» Extrait du texte:
────────

La privatisation d’Electronic Arts via un LBO record de 55 Md$ par PIF, Silver Lake et Affinity Partners – des investisseurs qui confèrent au dossier une portée géopolitique – redessine l’équilibre du jeu vidéo post-COVID. Entre discipline financière et dépendance aux franchises, la pression s’intensifie sur les pipelines et l’emploi. La concentration s’accélère dans le secteur, avec un risque accru pour les projets créatifs et les studios secondaires. Pas du tout sûr que les gamers en sortiront gagnants…

Le marché du jeu vidéo traverse une crise profonde après l’euphorie de la période COVID. Les studios, qui avaient multiplié les embauches et les projets, subissent aujourd’hui une vague de licenciements et de fermetures. Les temps sont durs pour tous les éditeurs comme le démontrent les difficultés de Ubi Soft et sa quête de capitaux étrangers.
Dans ce contexte, le précédent rachat d’Activision Blizzard par Microsoft pour près de 69 milliards de dollars en 2023 a marqué un tournant : il a accéléré la consolidation du secteur, tout en entraînant restructurations et rationalisation des catalogues.

────────

» Données fournies:
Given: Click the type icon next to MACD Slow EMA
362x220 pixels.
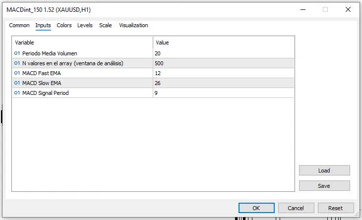Looking at the screenshot, I should [17, 83].
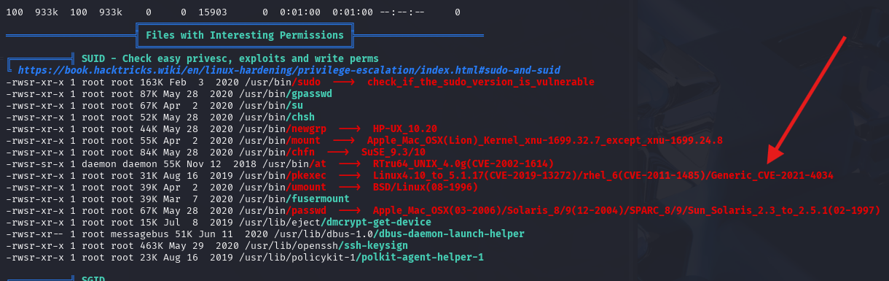The width and height of the screenshot is (889, 281).
Task: Click the newgrp binary entry
Action: pyautogui.click(x=308, y=129)
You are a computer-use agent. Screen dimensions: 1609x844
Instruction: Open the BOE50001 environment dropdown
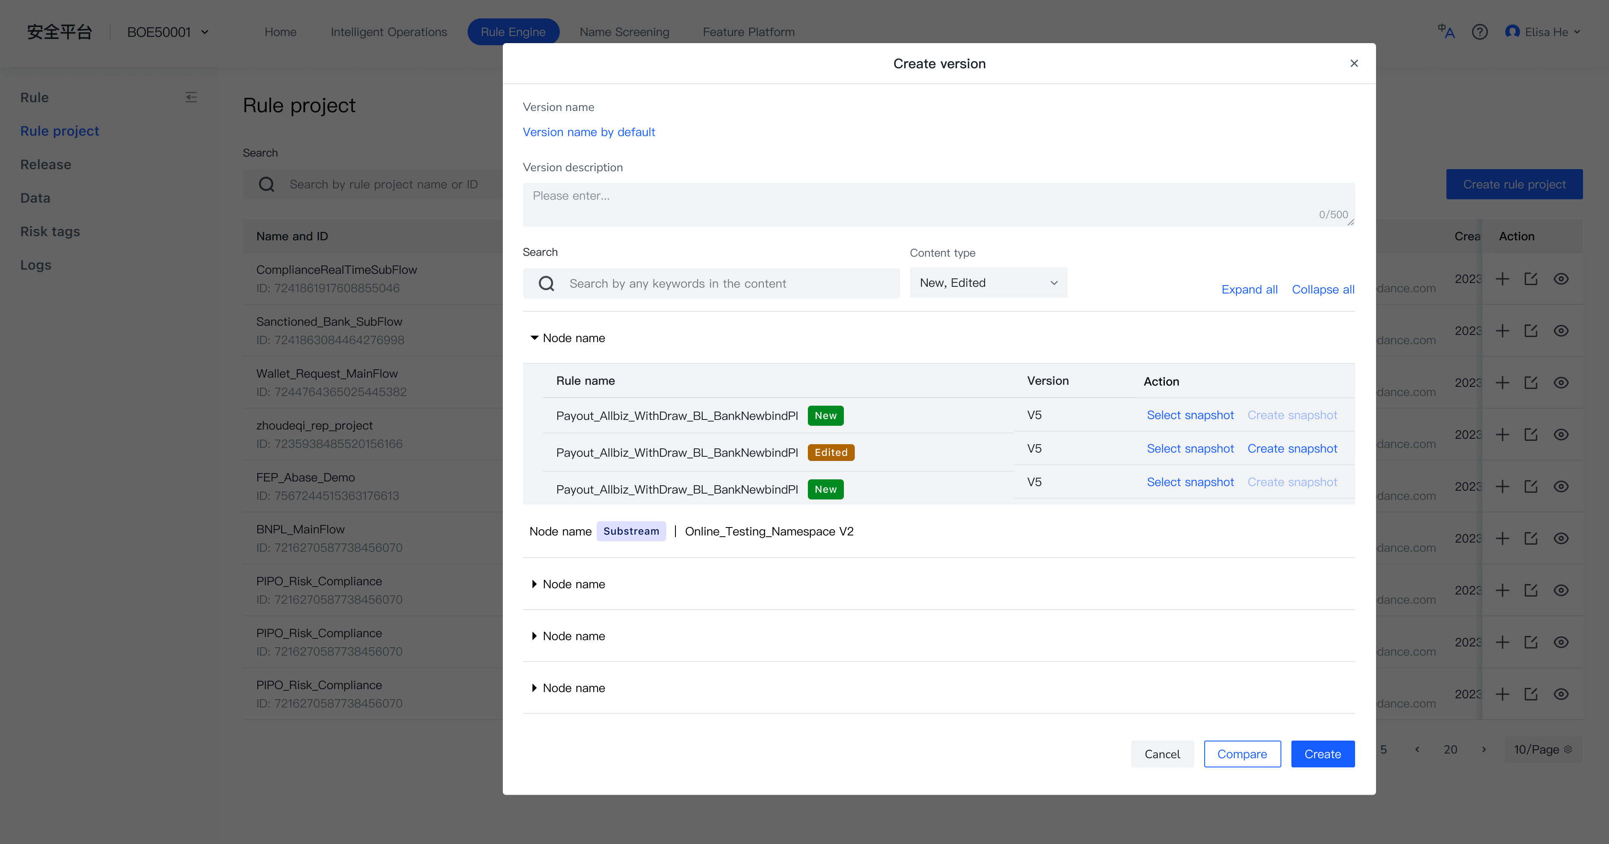(168, 32)
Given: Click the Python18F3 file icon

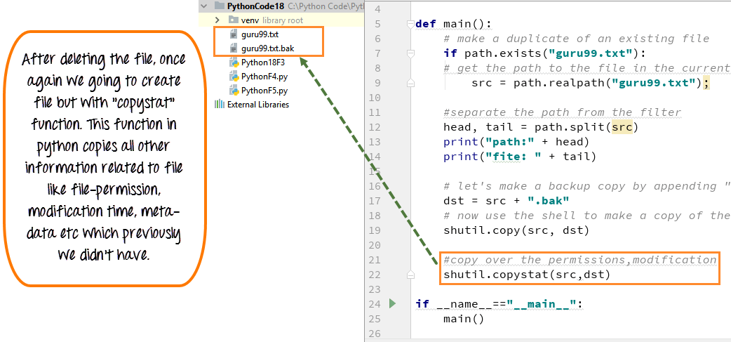Looking at the screenshot, I should pos(234,63).
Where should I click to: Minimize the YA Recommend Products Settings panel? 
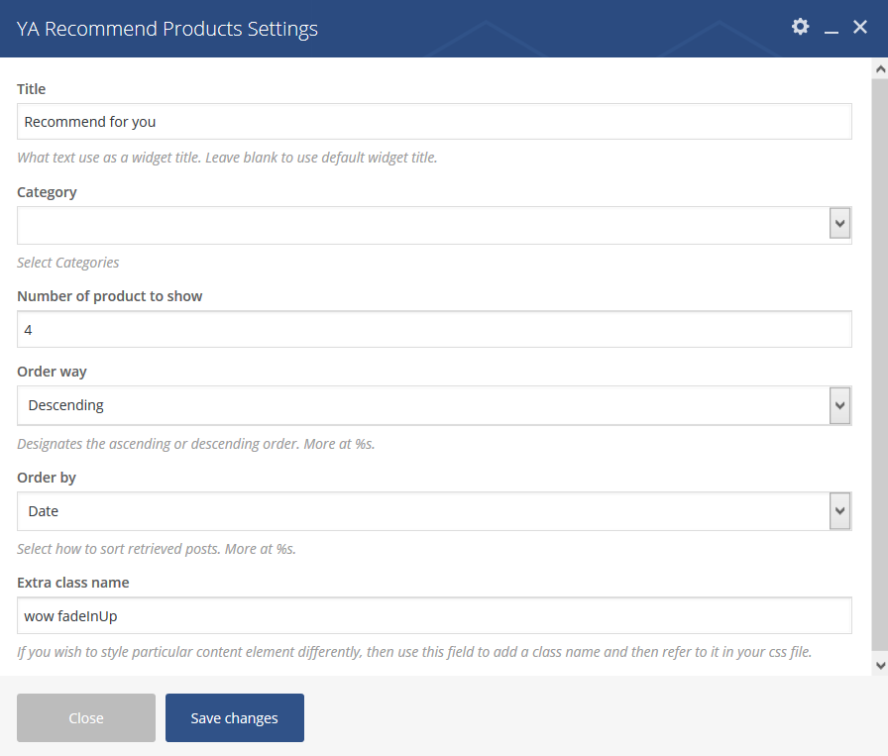click(x=831, y=29)
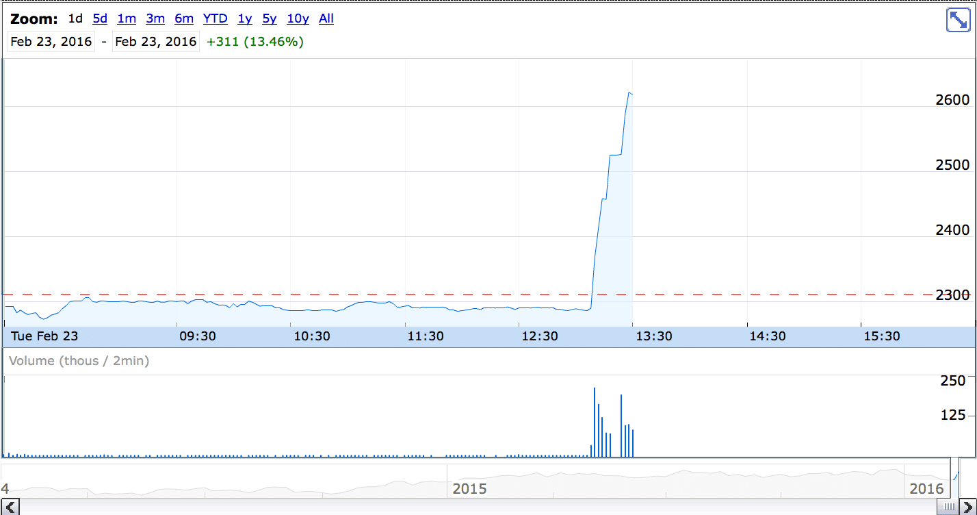Switch to 5y zoom
The height and width of the screenshot is (515, 977).
tap(270, 19)
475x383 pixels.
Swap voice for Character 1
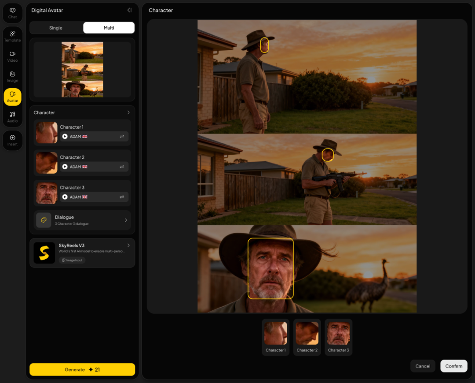(x=122, y=137)
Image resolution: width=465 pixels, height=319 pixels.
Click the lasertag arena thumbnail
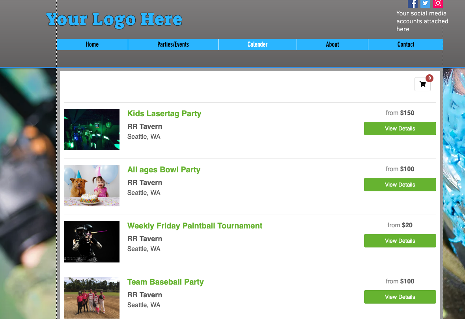[x=92, y=129]
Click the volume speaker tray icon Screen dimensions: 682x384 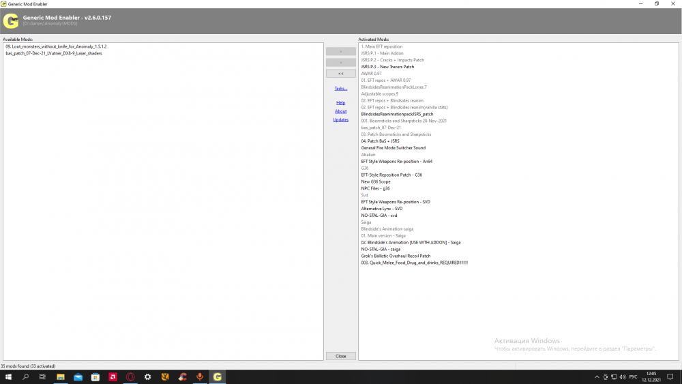point(623,376)
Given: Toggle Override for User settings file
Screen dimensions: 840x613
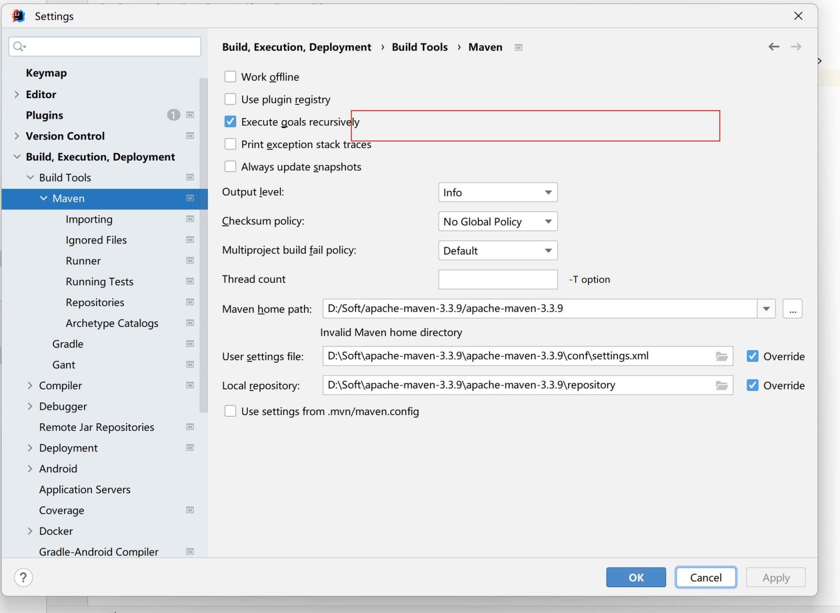Looking at the screenshot, I should [752, 356].
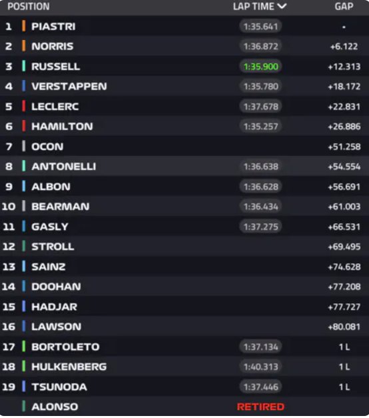Expand the LAP TIME column dropdown chevron
The image size is (369, 418).
(x=282, y=7)
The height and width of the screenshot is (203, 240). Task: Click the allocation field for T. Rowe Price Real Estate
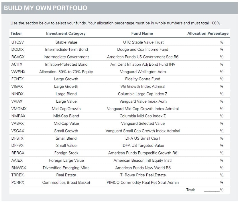[215, 175]
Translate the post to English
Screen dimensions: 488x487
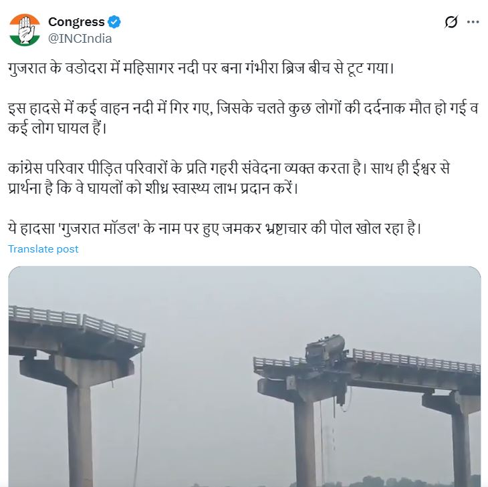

────────

» Les exercices:
a) D'après l'extrait sur Electronic Arts, quels investisseurs mènent le rachat de l'éditeur ?
b) Dans l'extrait sur Electronic Arts, recopiez mot pour mot le passage qui commence par « La privatisation d’Electronic » et se termine par « de capitaux étrangers. ».

» Corrigé:
a) Le PIF, Silver Lake et Affinity Partners.

b)
La privatisation d’Electronic Arts via un LBO record de 55 Md$ par PIF, Silver Lake et Affinity Partners – des investisseurs qui confèrent au dossier une portée géopolitique – redessine l’équilibre du jeu vidéo post-COVID. Entre discipline financière et dépendance aux franchises, la pression s’intensifie sur les pipelines et l’emploi. La concentration s’accélère dans le secteur, avec un risque accru pour les projets créatifs et les studios secondaires. Pas du tout sûr que les gamers en sortiront gagnants…

Le marché du jeu vidéo traverse une crise profonde après l’euphorie de la période COVID. Les studios, qui avaient multiplié les embauches et les projets, subissent aujourd’hui une vague de licenciements et de fermetures. Les temps sont durs pour tous les éditeurs comme le démontrent les difficultés de Ubi Soft et sa quête de capitaux étrangers.